Trecho do documento:
━━━━━━━━━━━━━━━━

Perante o que lhes traça a existência, os conflitos se digladiam entre anseios, individuais ou coletivos, e seus inexoráveis desígnios. Em geral, as sinfonias aqui referidas podem ser marcadas pelos acontecimentos trágicos, provocar comoção, mas há espaço simultâneo para o cômico, o jocoso, atrelados ao caráter aparentemente caótico da criação cósmica, em que a Vida é recriada a partir de fenomenais explosões. Relembremos de que a própria sátira grega também era uma das vertentes da tragédia, em que se sobrepunham a ironia, a comicidade do deboche, como nas festas dionisíacas.

━━━━━━━━━━━━━━━━

Dados brutos:
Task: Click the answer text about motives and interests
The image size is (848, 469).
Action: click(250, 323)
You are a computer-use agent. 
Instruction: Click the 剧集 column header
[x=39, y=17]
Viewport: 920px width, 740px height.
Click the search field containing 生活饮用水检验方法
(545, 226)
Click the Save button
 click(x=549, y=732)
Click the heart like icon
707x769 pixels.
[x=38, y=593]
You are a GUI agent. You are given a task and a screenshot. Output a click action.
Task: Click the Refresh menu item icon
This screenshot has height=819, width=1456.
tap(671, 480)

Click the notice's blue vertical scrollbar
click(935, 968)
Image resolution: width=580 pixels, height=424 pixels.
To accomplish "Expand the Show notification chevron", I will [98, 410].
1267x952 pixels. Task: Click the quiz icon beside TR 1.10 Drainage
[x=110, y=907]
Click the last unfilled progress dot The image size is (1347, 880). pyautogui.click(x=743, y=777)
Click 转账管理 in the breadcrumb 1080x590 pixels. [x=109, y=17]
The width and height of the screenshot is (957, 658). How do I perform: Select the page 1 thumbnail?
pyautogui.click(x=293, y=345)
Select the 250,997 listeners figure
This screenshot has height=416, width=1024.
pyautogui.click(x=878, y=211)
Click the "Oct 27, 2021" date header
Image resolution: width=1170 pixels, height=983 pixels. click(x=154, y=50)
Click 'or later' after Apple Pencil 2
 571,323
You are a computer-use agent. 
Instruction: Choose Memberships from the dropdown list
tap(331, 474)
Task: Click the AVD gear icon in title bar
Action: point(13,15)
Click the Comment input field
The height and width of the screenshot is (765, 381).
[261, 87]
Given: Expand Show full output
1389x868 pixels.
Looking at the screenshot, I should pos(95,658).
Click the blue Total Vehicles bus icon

━━━━━━━━━━━━━━━━

Tarefas:
1. Troque "Total Vehicles" por "Active Vehicles" na parte da listagem que vai da linha com "Given: Expand Show full output" até o fim da listagem, e reproduza essa parte sem outras mudanças.
2. Prossiga o texto sobre as sinfonias e a tragédia, começando logo após a última frase apresentada.
A listagem não tem relação alguma com o texto sobre as sinfonias.

Respostas esperadas:
1.
Given: Expand Show full output
1389x868 pixels.
Looking at the screenshot, I should pos(95,658).
Click the blue Active Vehicles bus icon

2.
Foram muitos os compositores que conceberam sinfonias tidas como “tragédias para triunfar” nesse universo apaixonante, no qual se purgam terror e compaixão, capazes de gerar o pretendido efeito de catarse em suas dramáticas apresentações. A primeira de Brahms, densa e opulente, burilada em 20 anos de trabalho que resultou numa eufórica trama contrapontística; a transcendental segunda sinfonia de Mahler (Ressureição), inspirada em um insight mediúnico vivido no funeral de seu amigo, maestro Hans von Bulow, quando lá recitaram o poema “A Ressureição”, de Friedrich Klopstock; a cosmogônica oitava de Bruckner, que ele chamou de “Mysterium”, e apenas para revisá-la, antes de estreá-la em Viena, precisou de 3 anos; assim como a premonitória quinta de Beethoven (A Sinfonia do Destino), e tantos outros majestosos poemas sinfônicos, são alguns emblemáticos exemplos.


Para autores clássicos, a tragédia pode ser considerada como o mais nobre dos gêneros literários, uma vez que em seu grandioso arcabouço cabem todos os deuses, o destino, a fantasia, as complexas relações sociais e a própria condição humana. Desde os ditirambos que a originaram – exuberantes odes em forma coral - nos quais duelavam conceitos apolíneos e dionísicos, conflitos da individualidade, da aparência, em luta íntima entre opostos metafísicos, o desejo como impulso da tragédia foi, sim, a representação do mundo, da natureza, da ética e da beleza.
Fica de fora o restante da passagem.